The $365 million proposal has been opposed via resolution by nearly a dozen boards in Seneca and Ontario counties, despite the fact that supporters of the proposal say it would bring much needed jobs to Seneca County.
While the resolution is more symbolic than functional, Supervisor Greg Lazzaro had a change of stance since the last time the subject was debated. At last week’s Board of Supervisors Agriculture & Environmental Affairs Committee meeting Lazzaro vehemently opposed the reading of a similar resolution. At the time, the Supervisor said that opposing a plan like this one was ‘anti-business’ and would not put Seneca County in a forward-facing position.
On Tuesday, he voted in favor of a nearly-identical resolution, along with the rest of the Town Board.

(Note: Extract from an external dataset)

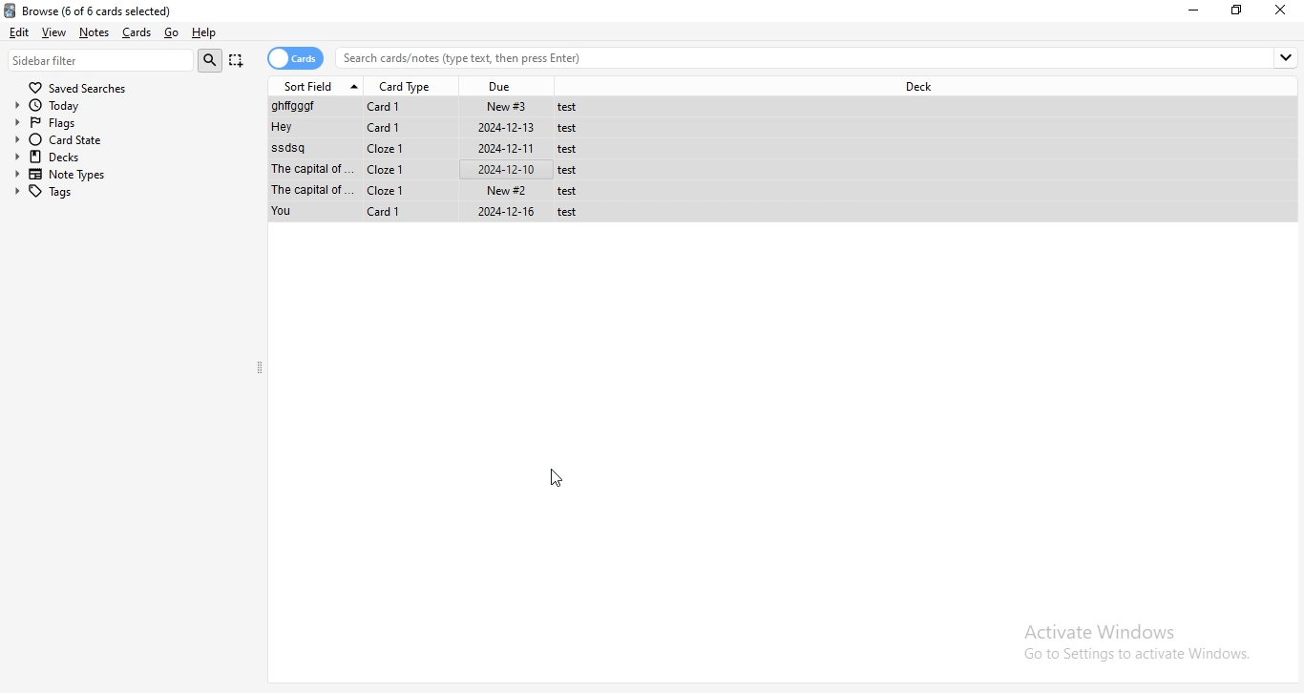  I want to click on search bar, so click(819, 57).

The resolution was introduced by Councilman Doug Avery, but the motion to adopt was first made by Lazzaro. “The Finger Lakes is not a repository for the rest of New York’s garbage,” said Councilman Avery during the discussion. “This is about as much unanimity as I’ve ever seen in the region. We need to speak with a larger, unified voice and say ‘no’ to more garbage.”
Even though Supervisor Lazzaro voted in favor of the motion, he remained hesitant about the anti-incineration sentiment that has grown in the region. “I think people need to stop, look and listen,” he began. “In just five months a lot of people have become experts on incineration. I recall when I first got on the County Board – people saying that incineration was the way to go. Now they say incineration is bad.”
Lazzaro did concede that reporting is mixed on the ‘safety’ of incineration. “We have a business in the community right now who handles waste well. I’ve seen reports that say [incineration] is good and others that say it’s bad,” he continued. “I don’t know, but I am taking my lead from the Town of Romulus, who passed a similar resolution.”
Before the vote took place, Councilman Lou Ferrara added that he has concerns about the proposal. “I’m concerned about the water being drawn out of Seneca Lake and what that could mean, but I’m more concerned about the safety of the kids at the school,” he said, speaking to the proximity of the school to the proposed incinerator site.
At this point, Circular enerG’s proposal is before a State Siting Board, which will ultimately issue a final decision. While the decision could contradict local law or zoning ordinance – it could be a decision that is several years out. The company withdrew their proposal from the Romulus Planning Board, who would have originally governed over the special use permit necessary to start the process.